Abstract

Strokes from large-vessel atherosclerotic occlusions or severe stenoses are often resistant to re-canalization with thrombolytic agents. As in acute coronary syndromes, angioplasty and stenting for stroke may be used to achieve timely reperfusion with possibly less risk for hemorrhagic complications. From a prospectively collected database, we have retrospectively reviewed cases of patients presenting acutely with an ischemic stroke or subacutely with fluctuating ischemic deficits due to a large-vessel atherosclerotic stenosis and who were treated with angioplasty and stenting without thrombolytics. Endpoints were reperfusion based on the Thrombolysis in Myocardial Infarction (TIMI) score, procedural complications, parenchymal hematoma formation leading to neurologic decline, and 30-day clinical improvement based on the National Institutes of Health Stroke scale (NIHSS). Nine patients with a mean age of 70 +/- 9 years and mean NIHSS of 18.3 +/- 5.0 were treated. Culprit stenotic lesions were located in the extracranial internal carotid artery (ICA) origin (2), intracranial ICA (2), tandem stenosis in the extra- and intracranial ICA (3), and middle cerebral artery (2). Eight patients were treated with angioplasty and adjunctive stenting; one of these patients also required snaring of thrombus from the middle cerebral artery.

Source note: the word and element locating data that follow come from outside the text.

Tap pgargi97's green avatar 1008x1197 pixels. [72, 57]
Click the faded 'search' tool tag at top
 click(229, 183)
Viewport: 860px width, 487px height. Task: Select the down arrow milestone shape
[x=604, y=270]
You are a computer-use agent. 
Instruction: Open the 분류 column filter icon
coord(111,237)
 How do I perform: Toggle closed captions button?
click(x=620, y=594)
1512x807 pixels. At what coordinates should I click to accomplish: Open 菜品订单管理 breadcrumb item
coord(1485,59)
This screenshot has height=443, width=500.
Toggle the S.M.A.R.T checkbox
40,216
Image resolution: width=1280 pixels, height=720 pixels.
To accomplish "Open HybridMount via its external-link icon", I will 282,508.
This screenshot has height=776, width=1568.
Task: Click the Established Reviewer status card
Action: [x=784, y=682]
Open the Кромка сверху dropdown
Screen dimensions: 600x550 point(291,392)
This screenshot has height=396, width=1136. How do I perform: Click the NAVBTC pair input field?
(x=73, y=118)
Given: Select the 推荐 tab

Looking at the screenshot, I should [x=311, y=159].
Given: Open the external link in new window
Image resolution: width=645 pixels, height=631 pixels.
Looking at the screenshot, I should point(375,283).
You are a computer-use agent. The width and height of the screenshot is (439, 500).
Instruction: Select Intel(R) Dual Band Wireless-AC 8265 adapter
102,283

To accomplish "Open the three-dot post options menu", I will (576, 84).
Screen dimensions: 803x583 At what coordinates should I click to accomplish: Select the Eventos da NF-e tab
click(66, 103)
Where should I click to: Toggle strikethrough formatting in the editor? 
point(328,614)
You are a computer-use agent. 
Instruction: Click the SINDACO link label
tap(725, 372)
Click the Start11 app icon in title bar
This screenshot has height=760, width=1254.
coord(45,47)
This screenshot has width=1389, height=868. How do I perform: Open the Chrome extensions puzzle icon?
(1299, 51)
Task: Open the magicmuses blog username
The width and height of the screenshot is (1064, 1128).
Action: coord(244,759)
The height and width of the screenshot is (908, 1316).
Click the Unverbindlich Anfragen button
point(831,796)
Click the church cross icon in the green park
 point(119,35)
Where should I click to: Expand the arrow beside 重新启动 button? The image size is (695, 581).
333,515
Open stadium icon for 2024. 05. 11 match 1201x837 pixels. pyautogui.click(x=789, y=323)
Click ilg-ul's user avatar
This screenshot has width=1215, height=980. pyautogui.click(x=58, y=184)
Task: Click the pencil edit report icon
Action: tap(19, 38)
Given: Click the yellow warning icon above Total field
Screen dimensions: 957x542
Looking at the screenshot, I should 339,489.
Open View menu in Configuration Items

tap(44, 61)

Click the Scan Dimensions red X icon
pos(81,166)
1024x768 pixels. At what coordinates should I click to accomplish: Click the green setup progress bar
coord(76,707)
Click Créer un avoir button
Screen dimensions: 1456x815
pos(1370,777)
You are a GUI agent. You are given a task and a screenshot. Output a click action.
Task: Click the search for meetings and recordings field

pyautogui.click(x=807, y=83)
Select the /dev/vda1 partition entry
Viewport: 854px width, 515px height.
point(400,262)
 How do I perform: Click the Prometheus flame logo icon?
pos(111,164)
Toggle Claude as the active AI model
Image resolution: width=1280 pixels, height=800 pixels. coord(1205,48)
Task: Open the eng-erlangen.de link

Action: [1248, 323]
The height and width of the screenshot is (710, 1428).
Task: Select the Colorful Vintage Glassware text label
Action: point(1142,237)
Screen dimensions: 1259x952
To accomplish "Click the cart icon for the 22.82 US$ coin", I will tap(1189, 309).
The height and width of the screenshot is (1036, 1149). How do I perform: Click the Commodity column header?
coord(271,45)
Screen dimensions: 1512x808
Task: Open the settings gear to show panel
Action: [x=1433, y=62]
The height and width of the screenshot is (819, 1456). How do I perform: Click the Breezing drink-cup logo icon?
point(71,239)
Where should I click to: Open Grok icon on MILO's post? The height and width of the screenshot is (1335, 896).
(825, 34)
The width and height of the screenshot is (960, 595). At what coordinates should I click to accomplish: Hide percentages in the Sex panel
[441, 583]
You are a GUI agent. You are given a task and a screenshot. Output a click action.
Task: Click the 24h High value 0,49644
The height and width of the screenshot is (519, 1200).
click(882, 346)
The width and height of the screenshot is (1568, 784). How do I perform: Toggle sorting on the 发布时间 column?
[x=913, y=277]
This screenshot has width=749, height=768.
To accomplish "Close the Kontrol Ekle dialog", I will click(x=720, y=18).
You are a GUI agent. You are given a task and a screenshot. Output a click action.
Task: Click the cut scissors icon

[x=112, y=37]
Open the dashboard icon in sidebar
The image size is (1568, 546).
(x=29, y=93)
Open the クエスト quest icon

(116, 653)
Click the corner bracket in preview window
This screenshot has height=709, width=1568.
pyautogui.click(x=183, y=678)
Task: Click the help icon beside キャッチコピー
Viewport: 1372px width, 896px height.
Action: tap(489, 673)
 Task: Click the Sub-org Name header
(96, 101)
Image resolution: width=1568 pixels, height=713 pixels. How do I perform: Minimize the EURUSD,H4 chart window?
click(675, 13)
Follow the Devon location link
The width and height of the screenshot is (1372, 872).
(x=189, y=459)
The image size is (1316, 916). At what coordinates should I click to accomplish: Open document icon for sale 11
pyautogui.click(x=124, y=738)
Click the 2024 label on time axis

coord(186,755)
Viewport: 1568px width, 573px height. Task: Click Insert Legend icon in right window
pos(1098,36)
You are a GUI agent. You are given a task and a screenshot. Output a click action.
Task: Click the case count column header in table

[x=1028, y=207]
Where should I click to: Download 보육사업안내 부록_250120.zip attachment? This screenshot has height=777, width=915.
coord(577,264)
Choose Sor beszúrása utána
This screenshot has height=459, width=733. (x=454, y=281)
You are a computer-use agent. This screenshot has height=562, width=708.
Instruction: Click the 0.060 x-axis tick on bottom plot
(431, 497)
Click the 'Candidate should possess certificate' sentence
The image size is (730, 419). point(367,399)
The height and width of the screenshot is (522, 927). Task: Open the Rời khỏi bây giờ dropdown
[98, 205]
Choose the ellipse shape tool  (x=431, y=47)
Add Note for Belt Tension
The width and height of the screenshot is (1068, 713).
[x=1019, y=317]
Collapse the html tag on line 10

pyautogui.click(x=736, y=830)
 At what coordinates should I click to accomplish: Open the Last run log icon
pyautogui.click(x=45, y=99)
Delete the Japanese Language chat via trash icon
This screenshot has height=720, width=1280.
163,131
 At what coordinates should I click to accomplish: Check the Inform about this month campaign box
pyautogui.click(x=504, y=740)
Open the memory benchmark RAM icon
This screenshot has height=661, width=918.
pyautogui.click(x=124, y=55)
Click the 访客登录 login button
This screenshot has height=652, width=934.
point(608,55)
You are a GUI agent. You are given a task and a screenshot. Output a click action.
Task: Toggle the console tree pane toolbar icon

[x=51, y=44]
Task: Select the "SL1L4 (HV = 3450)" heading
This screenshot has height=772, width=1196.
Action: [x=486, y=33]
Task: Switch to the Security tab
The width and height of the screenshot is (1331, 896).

One patient was treated with angioplasty of an intracranial ICA stenosis alone. TIMI 3 reperfusion was achieved in 8 (88.9%) patients. The mean 30-day improvement in the NIHSS was 15.5 +/- 5.6. Six patients had a NIHSS of 0 or 1 at 30 days. One patient died due to reasons unrelated to stroke or interventional procedure. There were no significant complications or parenchymal hemorrhages. In appropriately selected patients with ischemic deficits due to large artery atherosclerotic stenoses, angioplasty with adjunctive stenting can be safely performed. Such interventions may improve outcome without the use of thrombolysis.